First Person, Past
I am currently ghost-writing a memoir for a client dying of a rare lung disease. This is a woman with whom I’ve been distantly acquainted for years, who has interviewed me on air for some promotional appearances, to whom I feel inordinately close already. Now, and for the next few weeks, I sit on the phone in the morning and ask directed interview questions of her. Then I sit at my desk, put myself into the head of a woman who has already passed her expiration date and turn the memories I am privileged to share into stories others might enjoy reading. Also, it is my job to make the stories palatably funny and light so they might have some chance at finding a literary life beyond that of their original teller.
In the past, ghost writing has always involved a good deal of internal struggle for me. As much as I like to be paid for what I do, I always feel a little bit odd about being paid to do work for which, ultimately, someone else will take the credit. I sometimes find myself hesitant to use a particularly strong joke or turn of phrase, no matter how organically it grows from the moment, because I hate to have such a flash of inspiration go to page as someone else’s, to lose it for my own future use. Ghost writing is something I do, generally, for the paycheck. Writing for which I can take credit I do for pleasure, and I cannot claim to be so enlightened as to be able to do it without the involvement of my ego in every damn line.
Also, I have all sorts of issues surrounding money. I have been known to go through long periods in which I make nothing at all, living entirely off of my wife. When I make large chunks of money, I frequently feel as though I am underpaid for my efforts. I have no standard rates as a ghost writer. Whenever a project comes up, and they generally do so once or twice a year, the negotiation is always problematic for me. I hate to turn down work, but I also like to be paid well for work that does not feed my voracious ego. When a project looks as though it will be no fun at all, I name outrageous rates in hope that the potential client will go away. If the client accepts or makes a counter offer that will greatly help me financially, I accept it, buckle down and do the writing-for-a-living work for which I’ve been hired. When an uncredited project seems as though it might be good, good fun, I do my best to make myself available at reasonable enough rates to get the job. Regardless of where on that spectrum the job lies, I spend much of the time feeling as though I’ve undersold myself and berating myself for still being at a place in my career at which ghost writing is a necessary revenue stream. Also, writing for money carries a lot of guilt for me in general; no matter how much or how little I make, it feels a bit like a cheat, a scam, a con. Writing comes easily for me and is, for the most part, an escapist pleasure; so I feel slimy getting paid for it, just as much as I always feel like no amount that I’m paid for it is enough.

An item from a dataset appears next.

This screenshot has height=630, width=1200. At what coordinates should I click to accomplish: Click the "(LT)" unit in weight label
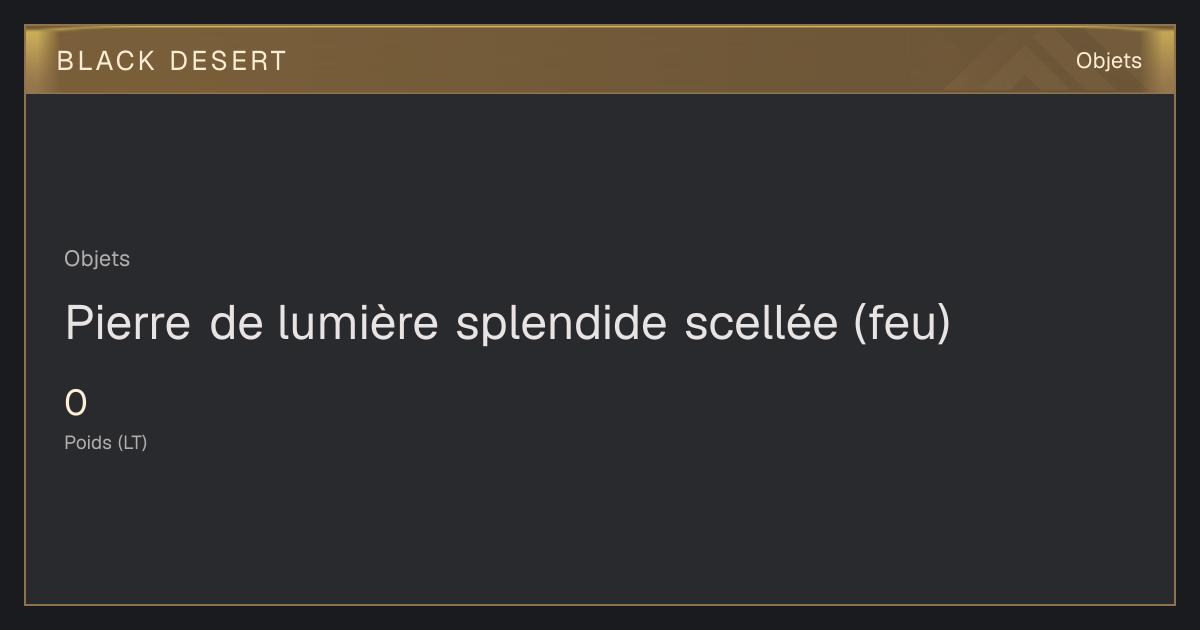132,442
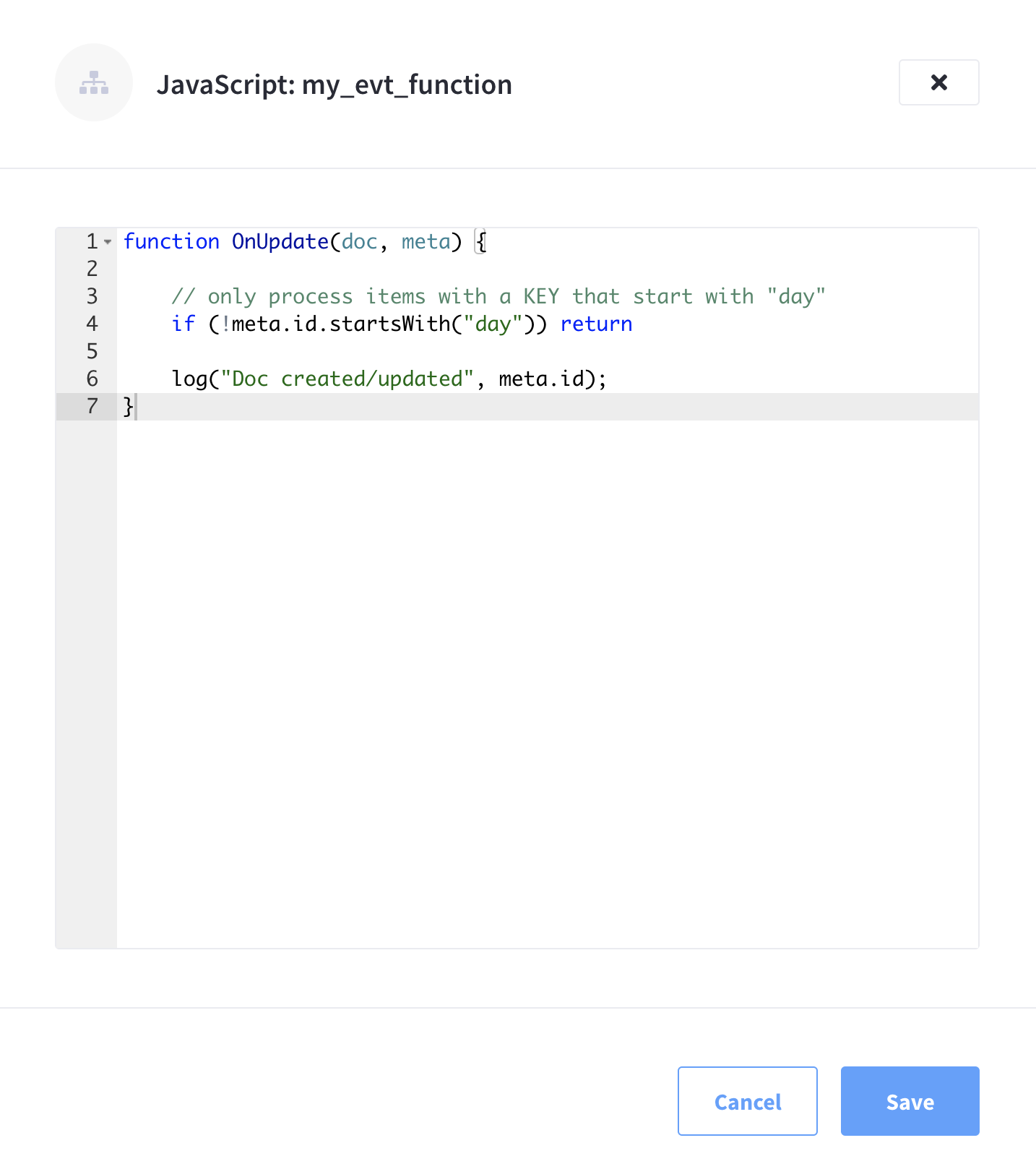Click the OnUpdate function name
Screen dimensions: 1036x1156
[x=280, y=241]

This woman I’m working for now, though, is a friend of sorts, certainly someone for whom I feel affection, though we’ve never met in person. I’ve known of her terminal prognosis for a couple of years, although I didn’t realize until recently that she is already well into bonus time, well beyond what was predicted by the doctors who diagnosed and now treat her. When she told me she wanted to do a memoir, I encouraged her. When she told me that she cannot bring herself to write it and wanted me to ghost write, I winced because I did not think she could afford me even at my lowest, happy-to-do-it rates.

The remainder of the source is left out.